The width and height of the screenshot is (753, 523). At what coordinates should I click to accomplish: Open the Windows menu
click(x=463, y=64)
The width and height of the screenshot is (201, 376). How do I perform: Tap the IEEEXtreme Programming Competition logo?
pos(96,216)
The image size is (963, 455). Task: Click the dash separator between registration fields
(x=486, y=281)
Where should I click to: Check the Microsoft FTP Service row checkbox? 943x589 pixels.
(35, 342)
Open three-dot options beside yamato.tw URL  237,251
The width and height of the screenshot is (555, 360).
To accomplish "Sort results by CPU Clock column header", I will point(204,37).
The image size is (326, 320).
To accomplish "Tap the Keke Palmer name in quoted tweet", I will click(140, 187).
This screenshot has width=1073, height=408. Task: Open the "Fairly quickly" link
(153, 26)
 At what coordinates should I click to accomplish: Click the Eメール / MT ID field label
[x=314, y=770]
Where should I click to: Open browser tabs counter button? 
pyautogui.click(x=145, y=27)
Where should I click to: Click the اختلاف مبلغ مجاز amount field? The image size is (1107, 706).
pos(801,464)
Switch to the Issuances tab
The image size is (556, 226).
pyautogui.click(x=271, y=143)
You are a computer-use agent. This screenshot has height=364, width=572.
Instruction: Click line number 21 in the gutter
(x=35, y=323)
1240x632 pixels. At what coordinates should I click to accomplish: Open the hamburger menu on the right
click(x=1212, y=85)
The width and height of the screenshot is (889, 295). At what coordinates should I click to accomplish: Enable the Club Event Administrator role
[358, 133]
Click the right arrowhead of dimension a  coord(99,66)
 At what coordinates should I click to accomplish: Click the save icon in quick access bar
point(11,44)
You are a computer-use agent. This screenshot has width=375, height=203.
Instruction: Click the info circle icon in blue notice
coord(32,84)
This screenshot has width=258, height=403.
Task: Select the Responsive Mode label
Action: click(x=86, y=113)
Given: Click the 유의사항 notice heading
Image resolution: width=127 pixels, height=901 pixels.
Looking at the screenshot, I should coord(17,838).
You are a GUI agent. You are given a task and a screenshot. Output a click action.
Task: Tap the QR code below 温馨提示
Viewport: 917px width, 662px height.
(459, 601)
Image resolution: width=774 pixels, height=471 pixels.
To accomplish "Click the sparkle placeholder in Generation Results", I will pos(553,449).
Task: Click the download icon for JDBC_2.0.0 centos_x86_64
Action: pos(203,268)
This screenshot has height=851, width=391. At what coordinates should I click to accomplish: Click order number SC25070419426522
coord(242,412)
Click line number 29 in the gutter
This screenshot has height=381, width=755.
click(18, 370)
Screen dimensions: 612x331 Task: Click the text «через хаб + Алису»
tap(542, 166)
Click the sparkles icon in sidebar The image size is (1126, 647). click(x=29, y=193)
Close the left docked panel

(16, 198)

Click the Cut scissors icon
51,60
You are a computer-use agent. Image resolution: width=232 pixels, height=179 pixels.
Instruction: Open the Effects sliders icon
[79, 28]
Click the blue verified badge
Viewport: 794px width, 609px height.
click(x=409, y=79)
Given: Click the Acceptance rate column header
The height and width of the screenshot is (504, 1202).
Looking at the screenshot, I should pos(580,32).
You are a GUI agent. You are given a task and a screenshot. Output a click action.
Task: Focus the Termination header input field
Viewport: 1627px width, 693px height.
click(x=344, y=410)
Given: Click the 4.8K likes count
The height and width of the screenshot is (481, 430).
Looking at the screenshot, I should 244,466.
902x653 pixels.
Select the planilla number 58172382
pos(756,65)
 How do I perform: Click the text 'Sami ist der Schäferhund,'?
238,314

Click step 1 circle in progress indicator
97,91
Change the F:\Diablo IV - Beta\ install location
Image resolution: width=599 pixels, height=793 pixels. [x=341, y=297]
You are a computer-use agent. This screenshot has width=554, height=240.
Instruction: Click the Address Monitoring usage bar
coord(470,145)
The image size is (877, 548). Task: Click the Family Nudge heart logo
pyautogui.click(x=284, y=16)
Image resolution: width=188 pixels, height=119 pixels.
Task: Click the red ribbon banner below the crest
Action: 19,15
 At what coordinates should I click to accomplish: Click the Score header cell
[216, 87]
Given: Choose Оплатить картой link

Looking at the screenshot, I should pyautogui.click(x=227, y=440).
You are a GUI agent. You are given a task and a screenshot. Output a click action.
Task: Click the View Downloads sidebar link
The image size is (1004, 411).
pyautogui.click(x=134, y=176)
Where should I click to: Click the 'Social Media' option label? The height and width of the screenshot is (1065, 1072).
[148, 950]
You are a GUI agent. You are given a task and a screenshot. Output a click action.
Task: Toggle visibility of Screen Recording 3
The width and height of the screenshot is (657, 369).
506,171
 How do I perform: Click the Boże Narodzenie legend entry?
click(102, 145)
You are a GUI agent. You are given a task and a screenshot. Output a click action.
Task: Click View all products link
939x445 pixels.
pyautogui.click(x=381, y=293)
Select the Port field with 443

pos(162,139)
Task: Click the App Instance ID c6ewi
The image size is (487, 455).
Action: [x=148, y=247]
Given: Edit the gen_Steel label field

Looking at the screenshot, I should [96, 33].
==================================================
Transcribe each line of the material without any alteration.

The width and height of the screenshot is (753, 523). At what coordinates should I click to accomplish: Open the Windows menu
click(x=463, y=64)
The width and height of the screenshot is (201, 376). How do I perform: Tap the IEEEXtreme Programming Competition logo?
pos(96,216)
The image size is (963, 455). Task: Click the dash separator between registration fields
(x=486, y=281)
Where should I click to: Check the Microsoft FTP Service row checkbox? 943x589 pixels.
(35, 342)
Open three-dot options beside yamato.tw URL  237,251
The width and height of the screenshot is (555, 360).
To accomplish "Sort results by CPU Clock column header", I will point(204,37).
The image size is (326, 320).
To accomplish "Tap the Keke Palmer name in quoted tweet", I will click(140, 187).
This screenshot has width=1073, height=408. Task: Open the "Fairly quickly" link
(153, 26)
 At what coordinates should I click to accomplish: Click the Eメール / MT ID field label
[x=314, y=770]
Where should I click to: Open browser tabs counter button? 
pyautogui.click(x=145, y=27)
Where should I click to: Click the اختلاف مبلغ مجاز amount field? The image size is (1107, 706).
pos(801,464)
Switch to the Issuances tab
The image size is (556, 226).
pyautogui.click(x=271, y=143)
You are a computer-use agent. This screenshot has height=364, width=572.
Instruction: Click line number 21 in the gutter
(x=35, y=323)
1240x632 pixels. At what coordinates should I click to accomplish: Open the hamburger menu on the right
click(x=1212, y=85)
The width and height of the screenshot is (889, 295). At what coordinates should I click to accomplish: Enable the Club Event Administrator role
[358, 133]
Click the right arrowhead of dimension a  coord(99,66)
 At what coordinates should I click to accomplish: Click the save icon in quick access bar
point(11,44)
You are a computer-use agent. This screenshot has width=375, height=203.
Instruction: Click the info circle icon in blue notice
coord(32,84)
This screenshot has width=258, height=403.
Task: Select the Responsive Mode label
Action: click(x=86, y=113)
Given: Click the 유의사항 notice heading
Image resolution: width=127 pixels, height=901 pixels.
Looking at the screenshot, I should coord(17,838).
You are a GUI agent. You are given a task and a screenshot. Output a click action.
Task: Tap the QR code below 温馨提示
Viewport: 917px width, 662px height.
(459, 601)
Image resolution: width=774 pixels, height=471 pixels.
To accomplish "Click the sparkle placeholder in Generation Results", I will pos(553,449).
Task: Click the download icon for JDBC_2.0.0 centos_x86_64
Action: pos(203,268)
This screenshot has height=851, width=391. At what coordinates should I click to accomplish: Click order number SC25070419426522
coord(242,412)
Click line number 29 in the gutter
This screenshot has height=381, width=755.
click(18, 370)
Screen dimensions: 612x331 Task: Click the text «через хаб + Алису»
tap(542, 166)
Click the sparkles icon in sidebar The image size is (1126, 647). click(x=29, y=193)
Close the left docked panel

(16, 198)

Click the Cut scissors icon
51,60
You are a computer-use agent. Image resolution: width=232 pixels, height=179 pixels.
Instruction: Open the Effects sliders icon
[79, 28]
Click the blue verified badge
Viewport: 794px width, 609px height.
click(x=409, y=79)
Given: Click the Acceptance rate column header
The height and width of the screenshot is (504, 1202).
Looking at the screenshot, I should pos(580,32).
You are a GUI agent. You are given a task and a screenshot. Output a click action.
Task: Focus the Termination header input field
Viewport: 1627px width, 693px height.
click(x=344, y=410)
Given: Click the 4.8K likes count
The height and width of the screenshot is (481, 430).
Looking at the screenshot, I should 244,466.
902x653 pixels.
Select the planilla number 58172382
pos(756,65)
 How do I perform: Click the text 'Sami ist der Schäferhund,'?
238,314

Click step 1 circle in progress indicator
97,91
Change the F:\Diablo IV - Beta\ install location
Image resolution: width=599 pixels, height=793 pixels. [x=341, y=297]
You are a computer-use agent. This screenshot has width=554, height=240.
Instruction: Click the Address Monitoring usage bar
coord(470,145)
The image size is (877, 548). Task: Click the Family Nudge heart logo
pyautogui.click(x=284, y=16)
Image resolution: width=188 pixels, height=119 pixels.
Task: Click the red ribbon banner below the crest
Action: 19,15
 At what coordinates should I click to accomplish: Click the Score header cell
[216, 87]
Given: Choose Оплатить картой link

Looking at the screenshot, I should pyautogui.click(x=227, y=440).
You are a GUI agent. You are given a task and a screenshot. Output a click action.
Task: Click the View Downloads sidebar link
The image size is (1004, 411).
pyautogui.click(x=134, y=176)
Where should I click to: Click the 'Social Media' option label? The height and width of the screenshot is (1065, 1072).
[148, 950]
You are a GUI agent. You are given a task and a screenshot. Output a click action.
Task: Toggle visibility of Screen Recording 3
The width and height of the screenshot is (657, 369).
506,171
 How do I perform: Click the Boże Narodzenie legend entry?
click(102, 145)
You are a GUI agent. You are given a task and a screenshot. Output a click action.
Task: Click View all products link
939x445 pixels.
pyautogui.click(x=381, y=293)
Select the Port field with 443

pos(162,139)
Task: Click the App Instance ID c6ewi
The image size is (487, 455).
Action: [x=148, y=247]
Given: Edit the gen_Steel label field

Looking at the screenshot, I should [96, 33].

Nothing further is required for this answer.